- [PROVIDED RECORDS]
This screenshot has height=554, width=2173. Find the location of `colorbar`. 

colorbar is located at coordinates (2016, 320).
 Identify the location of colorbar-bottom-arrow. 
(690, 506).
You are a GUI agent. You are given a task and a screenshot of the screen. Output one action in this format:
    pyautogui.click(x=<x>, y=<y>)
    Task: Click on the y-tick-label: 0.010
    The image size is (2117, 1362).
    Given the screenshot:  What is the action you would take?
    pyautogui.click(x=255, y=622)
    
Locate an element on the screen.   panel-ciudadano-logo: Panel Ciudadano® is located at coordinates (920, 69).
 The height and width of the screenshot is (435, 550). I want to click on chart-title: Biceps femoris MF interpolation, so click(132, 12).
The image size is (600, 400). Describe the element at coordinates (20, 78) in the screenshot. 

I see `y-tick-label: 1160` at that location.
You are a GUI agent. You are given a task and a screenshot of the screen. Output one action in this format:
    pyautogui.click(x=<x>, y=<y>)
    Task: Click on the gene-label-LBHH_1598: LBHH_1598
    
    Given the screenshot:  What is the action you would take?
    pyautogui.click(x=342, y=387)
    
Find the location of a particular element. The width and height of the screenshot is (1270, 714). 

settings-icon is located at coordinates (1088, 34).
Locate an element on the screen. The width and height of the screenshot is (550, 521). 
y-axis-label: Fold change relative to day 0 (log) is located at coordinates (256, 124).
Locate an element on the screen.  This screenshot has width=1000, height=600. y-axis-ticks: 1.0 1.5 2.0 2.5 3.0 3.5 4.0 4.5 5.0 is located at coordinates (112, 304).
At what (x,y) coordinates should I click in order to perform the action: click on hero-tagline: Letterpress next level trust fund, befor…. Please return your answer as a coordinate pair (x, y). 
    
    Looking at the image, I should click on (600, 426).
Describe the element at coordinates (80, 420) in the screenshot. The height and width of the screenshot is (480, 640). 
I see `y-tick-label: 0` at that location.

- [PROMPT]
Rewrite all of the lines above, replacing "GUI agent" with "screen assistant" and leaving everything else the same.

- [RESULT FOR THIS TASK]
This screenshot has height=554, width=2173. Find the location of `colorbar`. 

colorbar is located at coordinates (2016, 320).
 Identify the location of colorbar-bottom-arrow. 
(690, 506).
You are a screen assistant. You are given a task and a screenshot of the screen. Output one action in this format:
    pyautogui.click(x=<x>, y=<y>)
    Task: Click on the y-tick-label: 0.010
    The image size is (2117, 1362).
    Given the screenshot:  What is the action you would take?
    pyautogui.click(x=255, y=622)
    
Locate an element on the screen.   panel-ciudadano-logo: Panel Ciudadano® is located at coordinates (920, 69).
 The height and width of the screenshot is (435, 550). I want to click on chart-title: Biceps femoris MF interpolation, so click(132, 12).
The image size is (600, 400). Describe the element at coordinates (20, 78) in the screenshot. 

I see `y-tick-label: 1160` at that location.
You are a screen assistant. You are given a task and a screenshot of the screen. Output one action in this format:
    pyautogui.click(x=<x>, y=<y>)
    Task: Click on the gene-label-LBHH_1598: LBHH_1598
    
    Given the screenshot:  What is the action you would take?
    pyautogui.click(x=342, y=387)
    
Find the location of a particular element. The width and height of the screenshot is (1270, 714). 

settings-icon is located at coordinates (1088, 34).
Locate an element on the screen. The width and height of the screenshot is (550, 521). 
y-axis-label: Fold change relative to day 0 (log) is located at coordinates (256, 124).
Locate an element on the screen.  This screenshot has width=1000, height=600. y-axis-ticks: 1.0 1.5 2.0 2.5 3.0 3.5 4.0 4.5 5.0 is located at coordinates (112, 304).
At what (x,y) coordinates should I click in order to perform the action: click on hero-tagline: Letterpress next level trust fund, befor…. Please return your answer as a coordinate pair (x, y). 
    
    Looking at the image, I should click on (600, 426).
Describe the element at coordinates (80, 420) in the screenshot. The height and width of the screenshot is (480, 640). 
I see `y-tick-label: 0` at that location.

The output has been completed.